**EXERCISE GOAL**
Only the count should appear in your answer: how many lines of the data below contain the word "arrow"?

**DATA UNDER STUDY**
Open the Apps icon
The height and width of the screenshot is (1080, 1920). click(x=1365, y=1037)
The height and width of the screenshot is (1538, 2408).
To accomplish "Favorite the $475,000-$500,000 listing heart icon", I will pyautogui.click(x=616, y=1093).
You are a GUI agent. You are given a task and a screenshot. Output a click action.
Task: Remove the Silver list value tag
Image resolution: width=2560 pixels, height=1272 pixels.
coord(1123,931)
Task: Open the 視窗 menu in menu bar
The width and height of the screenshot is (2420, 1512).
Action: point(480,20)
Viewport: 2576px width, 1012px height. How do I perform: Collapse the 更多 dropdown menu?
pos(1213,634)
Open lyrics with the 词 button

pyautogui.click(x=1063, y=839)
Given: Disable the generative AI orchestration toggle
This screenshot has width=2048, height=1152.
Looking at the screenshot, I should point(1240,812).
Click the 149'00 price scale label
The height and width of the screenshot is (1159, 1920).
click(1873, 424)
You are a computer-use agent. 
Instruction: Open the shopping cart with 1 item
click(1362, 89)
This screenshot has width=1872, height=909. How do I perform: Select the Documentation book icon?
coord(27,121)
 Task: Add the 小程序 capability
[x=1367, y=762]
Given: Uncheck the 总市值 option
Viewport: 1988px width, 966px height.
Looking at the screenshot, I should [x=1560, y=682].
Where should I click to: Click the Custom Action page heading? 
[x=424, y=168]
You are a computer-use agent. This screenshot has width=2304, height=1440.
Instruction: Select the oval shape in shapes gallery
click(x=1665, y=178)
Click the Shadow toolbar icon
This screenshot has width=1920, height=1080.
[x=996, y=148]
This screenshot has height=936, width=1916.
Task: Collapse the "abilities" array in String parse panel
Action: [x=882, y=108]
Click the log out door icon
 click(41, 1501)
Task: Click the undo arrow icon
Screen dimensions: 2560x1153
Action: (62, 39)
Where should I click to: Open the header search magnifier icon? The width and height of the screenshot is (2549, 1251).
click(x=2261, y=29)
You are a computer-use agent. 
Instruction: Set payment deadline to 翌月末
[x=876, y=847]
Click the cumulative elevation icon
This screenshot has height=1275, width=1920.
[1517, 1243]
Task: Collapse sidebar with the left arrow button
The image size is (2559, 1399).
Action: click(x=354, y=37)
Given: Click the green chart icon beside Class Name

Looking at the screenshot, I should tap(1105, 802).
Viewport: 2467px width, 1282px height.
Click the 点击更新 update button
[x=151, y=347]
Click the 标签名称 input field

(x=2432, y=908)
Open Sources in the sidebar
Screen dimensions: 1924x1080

**TASK OUTPUT**
2